Canada added two more bronze medals to its total Monday at the London Paralympics.
Norbert Murphy of Vaudreuil-Dorion, Que., won bronze in the men’s individual compound sitting archery competition.
Murphy beat Finland’s Osmo Kinnunen 7-1 in the bronze-medal match. Jeff Fabry of the United States defeated David Drahoninsky of the Czech Republic 6-2 to win gold.
Later, Ottawa’s Jason Dunkerley and guide Josh Karanja won bronze in the men’s visually impaired T11 1,500 metres in a time of four minutes 7.56 seconds. It’s Dunkerley’s fourth straight medal in the event.
“I was tightening up around the last 100 metres and Josh kept telling me they’re coming, we were able to stay ahead of them at the line,” Dunkerley said.
Kenya’s Samwel Musahi Kimani and guide James Boit won gold in a world-record time of 3:58.37. Brazil’s Santos Osair was second in 4:03.66.
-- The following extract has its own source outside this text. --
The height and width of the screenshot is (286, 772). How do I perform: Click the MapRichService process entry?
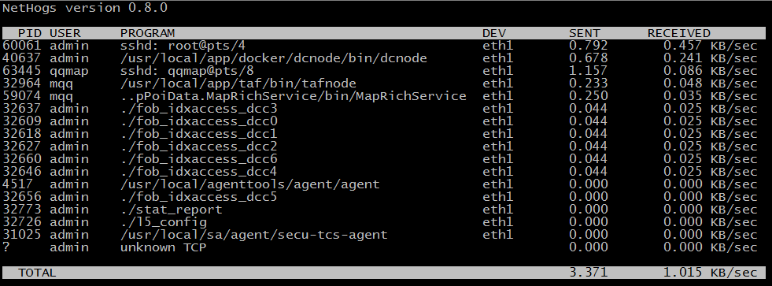(x=294, y=96)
Canada increased its medal total to 13 (three gold, seven silver, three bronze) after six days of competition. Canada sits 12th in the overall medal count and 18th in the gold-medal table.
In the women’s T54 classification wheelchair 400-metres, Diane Roy of Sherbrooke, Que., placed fifth in a time of 56.60 seconds.
“It was a tough race, again today the top speed just wasn’t there,” she said. “Sometimes when you want it so bad you aren’t able to relax and that’s what happened today.”
Brent Lakatos of Dorval, Que., placed fifth in the men’s T53 wheelchair 100-metres final in a time of 15.31 seconds.
Canada continued to look strong in wheelchair basketball, with the men’s and women’s teams both winning their final preliminary round games and moving on to the quarter-finals.
The men cruised to a 68-42 win over Colombia to finish the preliminary round with a perfect 5-0 record.
Patrick Anderson of Fergus, Ont., played in just the opening quarter against Colombia and added 13 points to his tournament-leading 133 points. He is averaging 26.6 points per game.
Dave Durepos of Fredericton was the game’s top scorer with 18 points. Winnipeg’s Joey Johnson had a team-high six rebounds, while Bo Hedges of Wonowon, B.C., added 10 points and six assists.
“It felt good out there, and my teammates found me. That’s what happens in a good team — they look for the open man and they found me today,” Durepos said.
In women’s action, Katie Harnock of Elmira, Ont., had 20 points and six rebounds as Canada beat host Great Britain 67-50.
Canada finished the preliminary round 3-1.
Cindy Ouellet of Quebec City added 18 points, eight rebounds, and eight assists in her best-ever Paralympic performance. Janet McLachlan of Vancouver had a game-high 15 rebounds.
“I think it shows our depth and our strength that when we do get everyone involved and we do stick to our plan we are a very successful team,” Hancock said. “We have a lot of people that can pour in points and today was another good example of that.”
Elsewhere, Canada dumped Japan 1-0 in goalball to improve to 2-1.
On the eve of the para-cycling road races, Dominique Mainguy of Quebec City was forced to withdraw after suffering an injury during training.
Team doctors say Mainguy injured herself in a fall while training.
“She suffered a concussion and collar bone fracture,” team doctor Susan Labrecque said in a release. “The collar bone fracture prevents her from moving her left arm, therefore she can’t hold her handlebar securely.”
The time trials for all para-cycling events are scheduled for Tuesday.
“Receiving the news about my withdrawing was like a slap in the face,” Mainguy said in a statement. “I did not want to believe it, I wanted to keep training. I am really, really disappointed.”